WASHINGTON -- Chinese companies will have to disclose more information about audits and whether they are controlled by a government or else leave U.S. stock markets under a rule approved by securities regulators.
The rule approved Thursday by the Securities and Exchange Commission steps up a long-running standoff between Washington and Beijing over how much information companies with U.S.-traded shares must disclosed.
Companies that used an auditor in a foreign jurisdiction will be required to confirm they are not “owned or controlled by a government entity” there, according to the SEC. Companies also will be required to disclose additional information in annual reports.
“Trading prohibitions” can be imposed on some companies, the SEC said.
Other governments cooperate with U.S. demands for more financial details from companies to prevent false reporting.
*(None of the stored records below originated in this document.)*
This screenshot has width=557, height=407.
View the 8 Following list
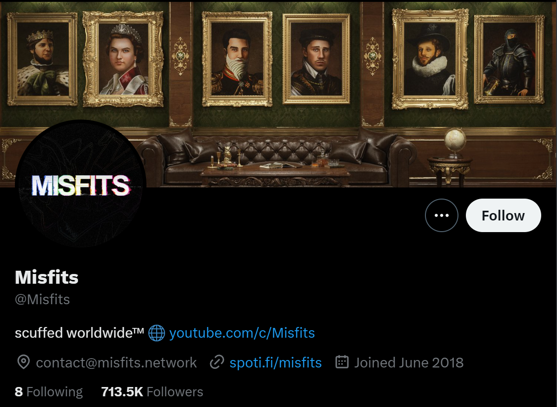click(x=49, y=392)
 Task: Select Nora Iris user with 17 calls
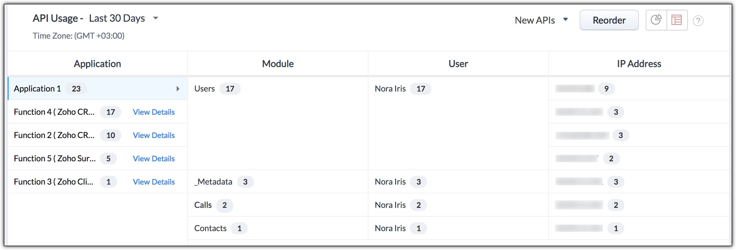point(390,89)
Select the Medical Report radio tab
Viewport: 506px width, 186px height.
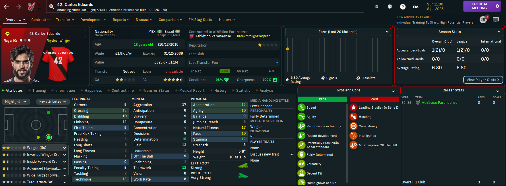click(192, 91)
But Beijing, citing security concerns, refuses to allow the U.S. Public Companies Accounting Oversight Board to review work of Chinese auditors.
China's government criticized the move and warned it might block American investors from access to fast-growing companies.
The measure is an attempt to “politically suppress Chinese companies” and “contain China’s development,” said a foreign ministry spokesman, Zhao Lijian.
“We are firmly opposed to that,” Zhao said.
Hundreds of Chinese companies have raised tens of billions of dollars in U.S. financial markets, but their status is a matter of growing dispute with Beijing.
The latest rule applies to audit firms the PCAOB is “unable to inspect or investigate,” the SEC said, a group that would be mostly Chinese.
Separately, the U.S. government earlier barred Americans from investing in the stocks, bonds and other securities of Chinese companies deemed to be linked to the ruling Communist Party’s efforts to upgrade its military technology.